S’agissant de la transition, elle est le plus souvent ou bien omise ou bien calquée sur la modalité initiale ayant donné naissance à la Ve : à savoir le comité interministériel dont la version contemporaine est la commission d’experts. Il est très rarement suggéré de passer par la procédure de l’assemblée constituante comme ce fut le cas pour inaugurer les premiers régimes révolutionnaires ou en 1945 pour instaurer la IVe République. Est-ce un hasard ou un manque d’imagination ? Sans doute pas. La procédure de l’assemblée constituante, pourvu qu’elle ne consiste pas en une confiscation du pouvoir constituant au profit des seuls représentants, reproduit la modalité républicaine par excellence et ouvre donc la perspective d’une architecture institutionnelle la plus démocratique qui soit.
C’est là l’intérêt central d’une telle procédure qui se présente comme la promesse d’une constitution du peuple, par le peuple, pour le peuple. Et l’on peut ainsi envisager le seul débat qui vaille pour élaborer collectivement le nouveau régime politique que nous nous donnerions à nous-mêmes.
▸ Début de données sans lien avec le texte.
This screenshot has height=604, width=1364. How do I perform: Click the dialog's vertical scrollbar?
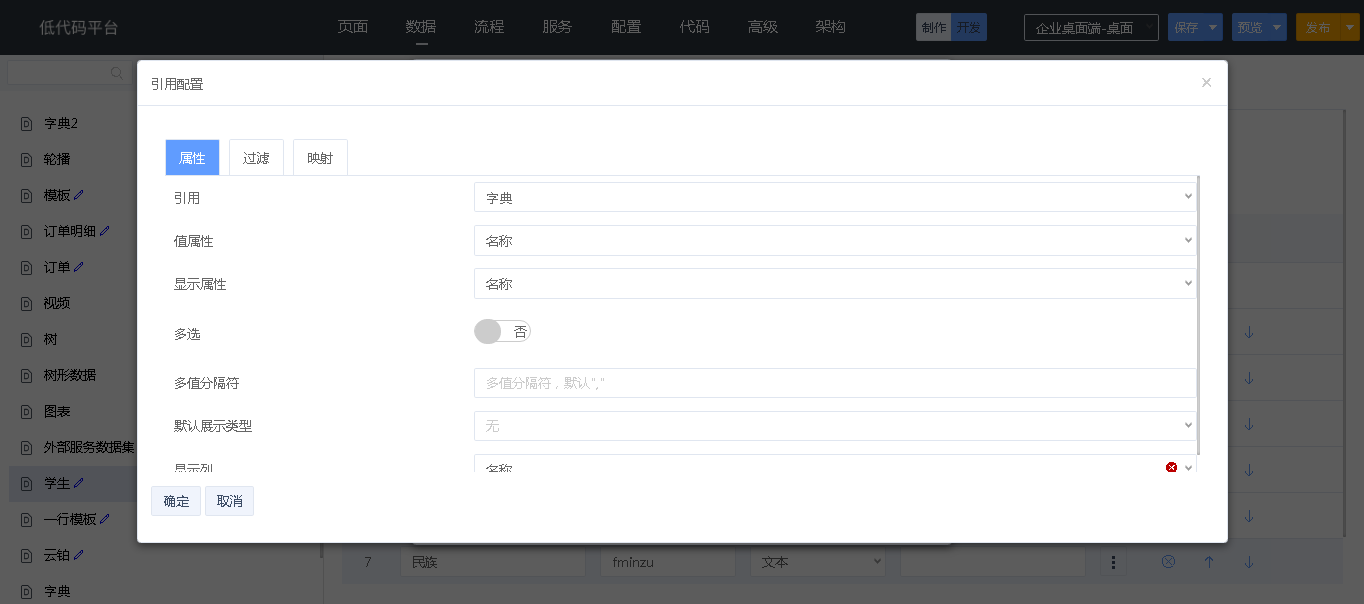1198,315
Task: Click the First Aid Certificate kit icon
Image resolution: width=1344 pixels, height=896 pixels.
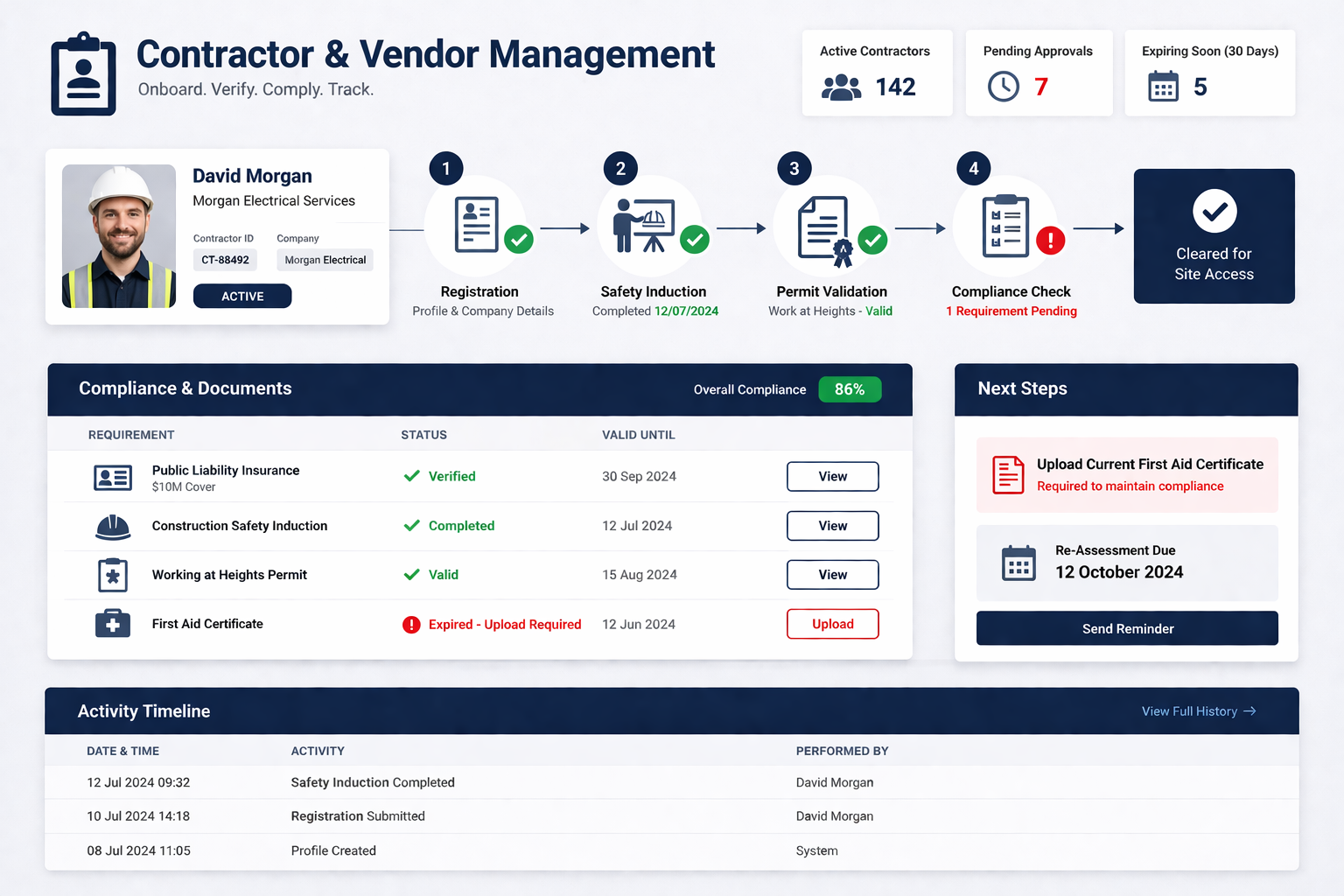Action: [x=113, y=624]
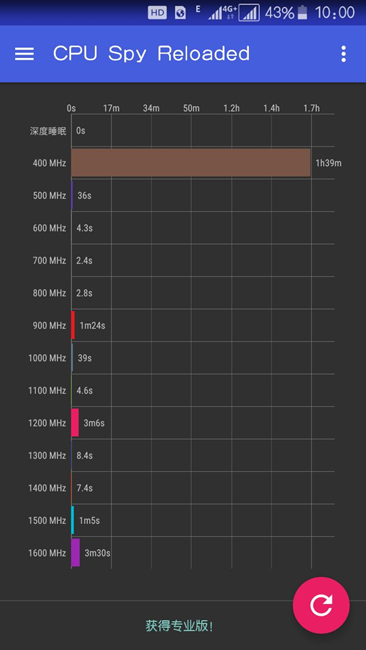Tap the 4G+ signal strength icon
The height and width of the screenshot is (650, 366).
coord(222,13)
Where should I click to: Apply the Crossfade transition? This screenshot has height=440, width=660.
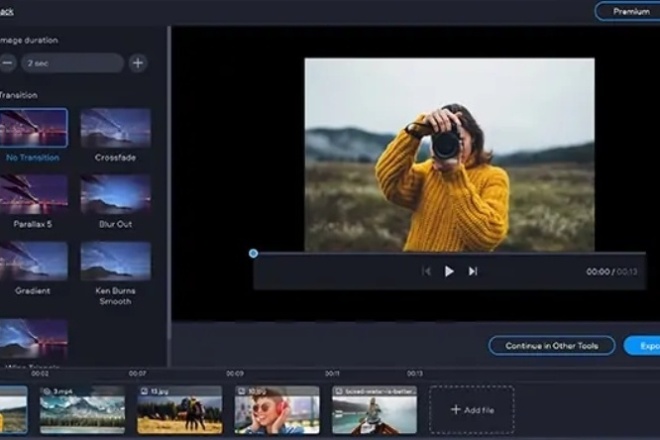tap(115, 129)
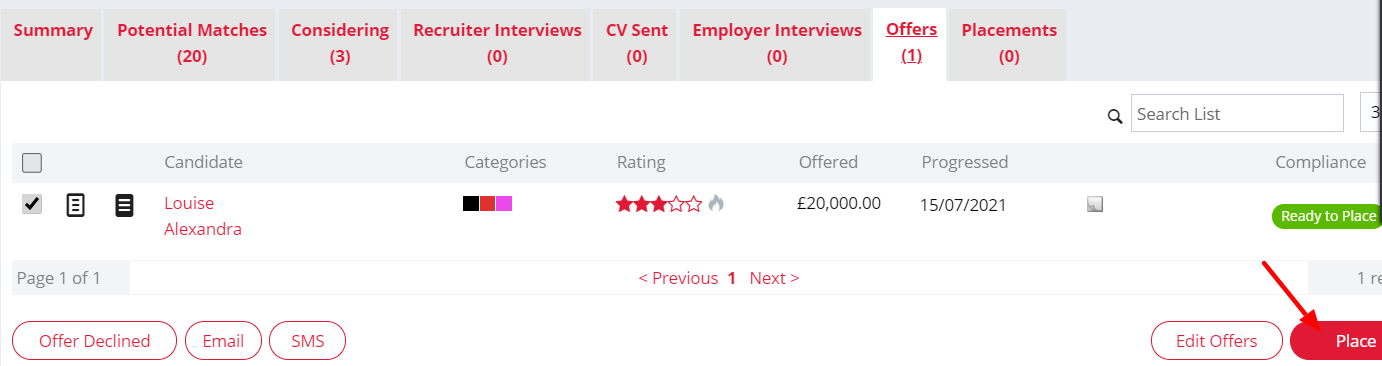Click the red Place button
The width and height of the screenshot is (1382, 366).
pos(1338,341)
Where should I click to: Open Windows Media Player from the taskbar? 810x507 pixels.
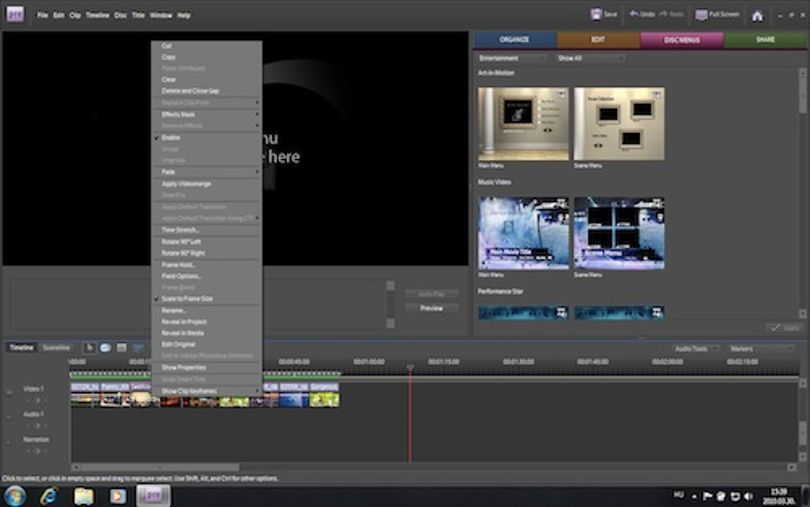coord(118,496)
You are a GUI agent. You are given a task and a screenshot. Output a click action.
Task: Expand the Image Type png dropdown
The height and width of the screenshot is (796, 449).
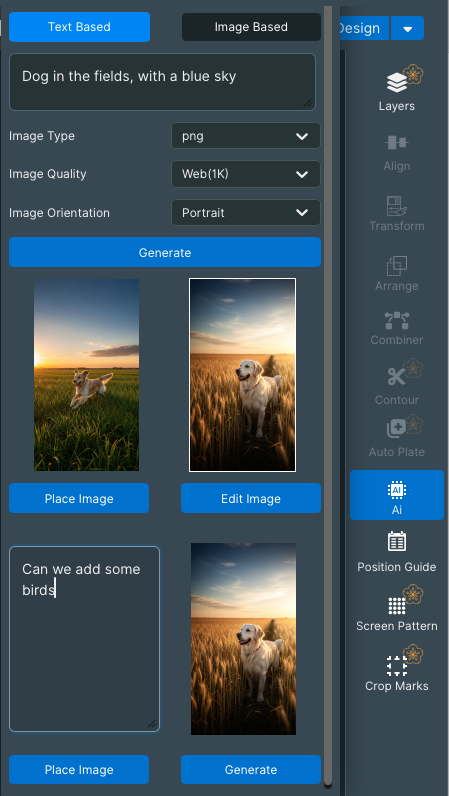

La perspective tracée par ce diagnostic et cette procédure pointerait alors nécessairement vers la satisfaction de l’intérêt général, y compris l’intérêt général humain qu’impose maintenant la conscience écologique commune.
Face à une crise de la démocratie, il est facile d’incriminer les institutions, en pensant trouver dans la rédaction d’une nouvelle constitution la panacée à tous nos maux. L’exercice est d’autant plus tentant que l’histoire constitutionnelle française est marquée, depuis la Révolution par une inflation de régimes constitutionnels.
En réalité la question n’est pas de savoir s’il faut ou non changer de Constitution, mais de savoir quels problèmes pourraient être résolus par un changement de Constitution.
La crise de la démocratie tient essentiellement à la perte de confiance des citoyens dans les politiques, plus exactement dans la politique. D’abord parce que ceux qu’ils élisent ont perdu une part substantielle de leur pouvoir au profit d’institutions diverses nationales ou supranationales (juges, Union européenne, autorité administrative indépendante…). Changer de Constitution n’y changera rien.
Il convient, certes, de constater que nos institutions fonctionnent avec un déficit démocratique, mais le référendum, processus de démocratie directe, existe, encore faut-il l’utiliser. Par ailleurs, s’il y a incontestablement un déséquilibre institutionnel au détriment du parlement, les réformes de 2008 qui ont visé, notamment, à renforcer son pouvoir de contrôle, sont insuffisamment utilisées, les institutions ce sont d’abord des pratiques.
D’autre part, dans un monde en crise, l’existence d’un pouvoir présidentiel fort, appuyé sur une majorité parlementaire stable, souvent critiqué, est aussi un atout.
Réformer les institutions, peut-être, mais à condition de savoir dans quel but et de réfléchir à la cohérence d’ensemble sans se laisser emporter par la magie des numéros dont sont affectés nos constitutions. N’oublions pas les désordres résultant de la malheureuse réforme conduisant à réduire la durée du mandat présidentiel et à aligner le calendrier des élections présidentielles et parlementaires. Pourquoi ne pas en revenir aux fondamentaux de la V° République en adaptant seulement son fonctionnement aux exigences contemporaines ?
Il convient de prendre garde au goût pour le jeu de lego constitutionnel Une Constitution représente un équilibre fragile. Les révisions qui l’affectent doivent éviter de créer au nom d’idées simples des déséquilibres qui peuvent générer des désordres. La V° République n’a pas démérité elle a su conjuguer efficacité et adaptabilité.